Swiss theatre director (1929–2020)

Werner Düggelin (7 December 1929 – 6 August 2020) was a Swiss theatre director.

== Life ==
=== Provenance and early years ===
Düggelin was born in Zürich. He grew up in Siebnen in the canton of Schwyz. Slightly unusually for the time, he was born into a family without any stated religious affiliation. The Düggelin family had been established in the socially and politically complicated Outer Schwyz region for several generations. Josef Düggelin, his father, was a cantonal councillor ("Kantonsrat") and, by trade, a joiner. Werner Düggelin attended schools successively in Siebnen, Engelberg, Trogen and Neuchâtel. According to one source he was required to leave both the "Monastery School" in Engelberg and the "Convict School" in Trogen (both subsequently renamed) "early". Spending the final part of his school career in the Francophone west of Switzerland meant that he had to undertake his "Matura" (school finals) in French rather than in one of the dialects of Swiss German which would have been his mother-tongue as a young boy. He moved on to the University of Zurich where between 1947 and 1949 he studied Romance literature and culture ("Romanistics"), "briefly, and without success" (as he himself later recalled). He never completed the course or received a degree. Till he reached the age of around 20, as he much later told Beatrice von Matt, Werner Düggelin had never been inside a theatre. His first visit was to the Zürich Playhouse sitting in a box high up on the right side of the auditorium, he experienced what he described as a "coup de foudre"". He knew at once that the theatre was his vocation, not as an actor but as a director: "I cannot say what it was - it was just crazy." (Note: "Ich kann nicht sagen, was es war - es war einfach irr.")

=== Zürich, Paris ===
He found his way into theatre by working as a lighting assistant at the Zürich Playhouse during the 1948/49 season. It was Leopold Lindtberg, the director at the Playhouse, who recommended that he should progress his career in Paris and helped with the arrangements. During 1949/50 Düggelin worked as a Theater manager at Asnières on the north-western outskirts of the French capital. Starting in 1950 he worked in Paris with the director Roger Blin on a succession of projects: "I was completely devoured by France ... Blin was simply the greatest. [In Blin's theatre I saw] what theatre is".

=== Pioneer ===
Between 1952 and 1963 Düggelin worked as a freelance theatre director in Switzerland and abroad. Back in Zürich he worked with Blin on the German language premiere of "Waiting for Godot"! At the end of 1954 they were ready to present it, which they did on the so-called "Pfauenbühne" ("Peacock Stage") of the Zürich Playhouse. It was Werner Düggelin who had translated the text from Beckett's English language original, and he then worked on it as Blin's production assistant. Unfortunately the good citizens of Zürich were not in a mood for the avant-garde. Ticket sales were "miserable". "The public stayed away".

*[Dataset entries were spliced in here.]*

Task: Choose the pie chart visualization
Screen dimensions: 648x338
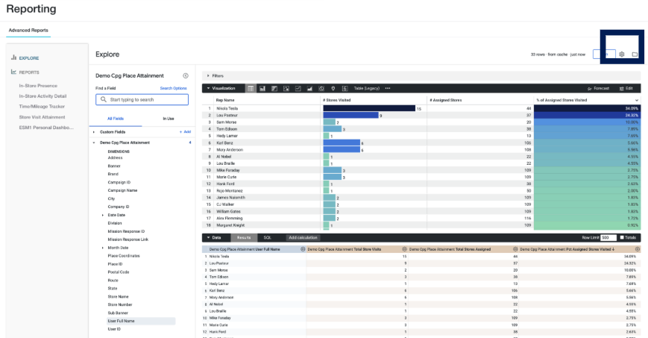Action: (321, 89)
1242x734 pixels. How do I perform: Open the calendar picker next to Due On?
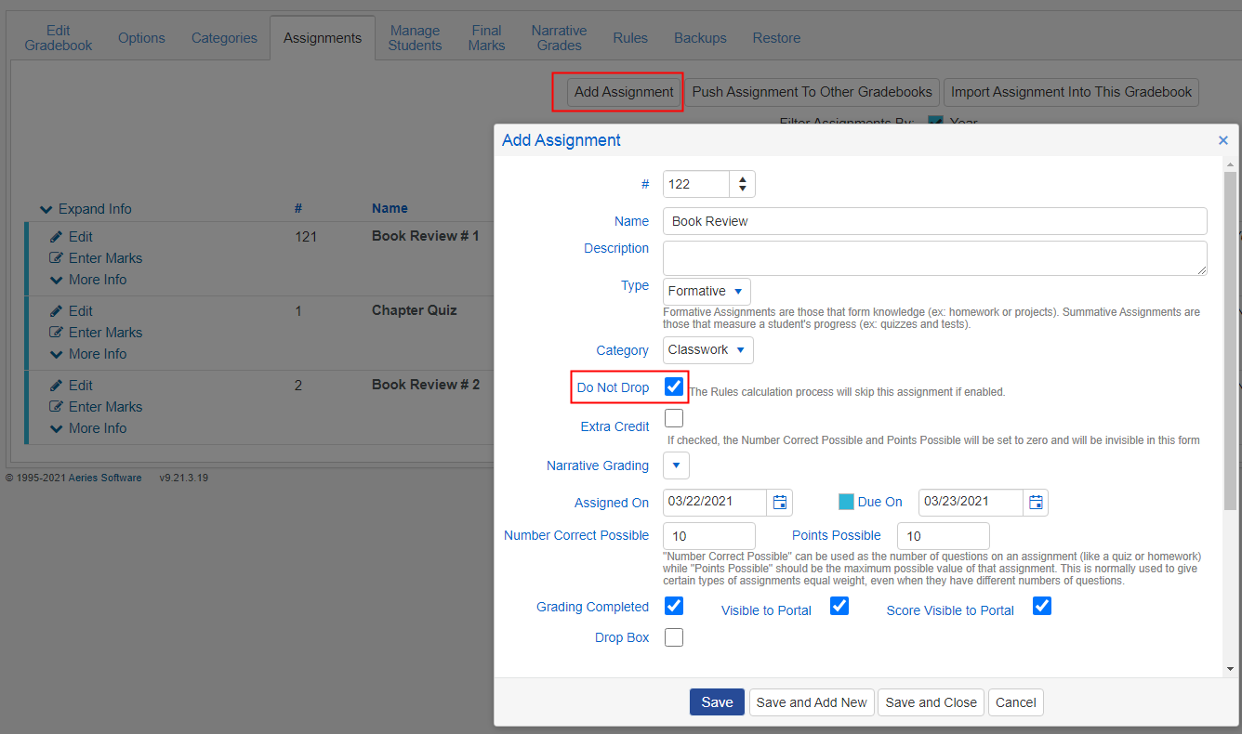1036,502
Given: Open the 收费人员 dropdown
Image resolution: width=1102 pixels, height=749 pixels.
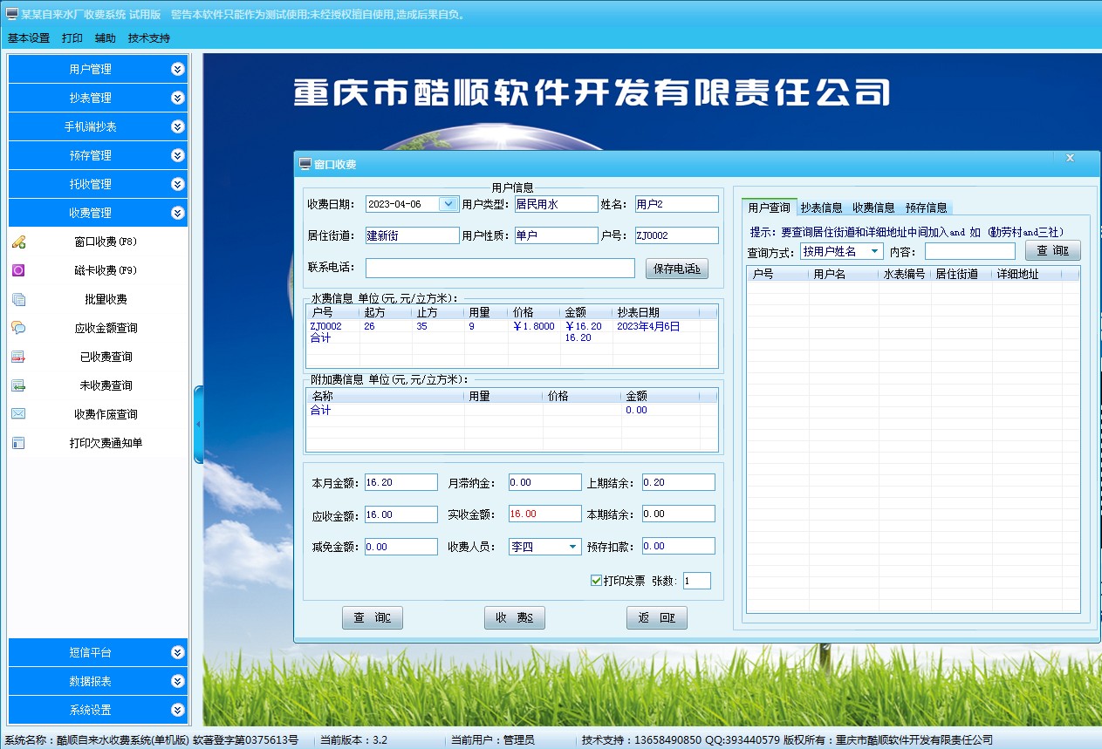Looking at the screenshot, I should (x=572, y=547).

In the mid-1950s Düggelin started staging his own productions, starting at the "Teater am Central" in Zürich with a successful stage production of a German language stage production of Steinbeck's Of Mice and Men. A career breakthrough came at the Staatstheater in Darmstadt (West Germany) in 1957 with his Darmstadt production of Goethe's Urfaust (the precursor to the better known later version of Faust). It was also at Darmstadt that he directed the German language premiere of Marcel Achard's "Darf ich mitspielen?" ("Might I play with you?"). Staging productions in German of the work of non-German language dramatists has become a theme in Düggelin's career. Along with playwrights already mentioned, Düggelin has been among the first to stage German production of works by Eugène Ionesco, Georges Schehadé, Albert Camus, Jean Genet and Paul Claudel. In 1956 he directed at the Bavarian Staatsschauspiel (theatre) in Munich, where his work included a memorable production of Bidermann's Cenodoxus. Over the next few years he guested as a stage director at some of the most important theatres in the German-speaking world, notably in Basel, Vienna and Stuttgart. He has also, more recently, dabbled in opera. In 1963 he staged Pinkas Braun's German language version of Edward Albee's "Who's Afraid of Virginia Woolf?" at Hamburg. It was also in 1963 that he exchanged his freelance status for a permanent position as stage director at the Zürich Playhouse, still under the overall direction of his mentor and the man who had helped him break into the world of theatre more than ten years earlier, Leopold Lindtberg.

=== Basel ===
In 1968 Werner Düggelin moved to Basel, a more culturally dynamic and diverse city than Zürich, after accepting an appointment as director of the City Theatre. This marked the beginning of what several commentators identify as a golden age for the Basel Theatre. Supported by an exceptional team, he oversaw a succession of engaged and politically tinted productions which caught the spirit of a new generation, provoking commentators and moving audiences to take a more frequent interest in Basel theatre productions.

=== Grand old man ===

- "He is a genius of the encounter, engaging with the actors in spiritual exchange, letting the characters emerge and grow, finding ways to play together. Nevertheless, everything conforms to a strict structure. His artistry rests on this tension between abandonment and uncompromising adherence to form."
- ""Er ist ein Genie der Begegnung, tritt mit den Schauspielern in seelischen Austausch, lässt die Figuren heranwachsen und zum gemeinsamen Spiel finden. Dennoch gehorcht alles der strengen Form. Auf dieser Spannung zwischen Hingabe und kompromissloser Komposition beruht seine Kunst."
Beatrice von Matt, quoted by Karl Wüst

After 1975 Düggelin again worked on a freelance basis, regularly returning to work in Zürich and Basel, but still sometimes stepping further afield. For three years, between 1988 and 1991, he ran the Swiss Cultural Centre in Paris which had been set up in 1985. He is described by Étienne Dumont as the first independent head of the centre. (Note: "Il s'agit du premier directeur autonome.") His predecessor, Otto Ceresa, had been a part-time director who had combined his duties with his principal job as a senior manager at Pro Helvetia. Before that, as initially configured, the centre was run on a collegiate basis by a group of six individuals.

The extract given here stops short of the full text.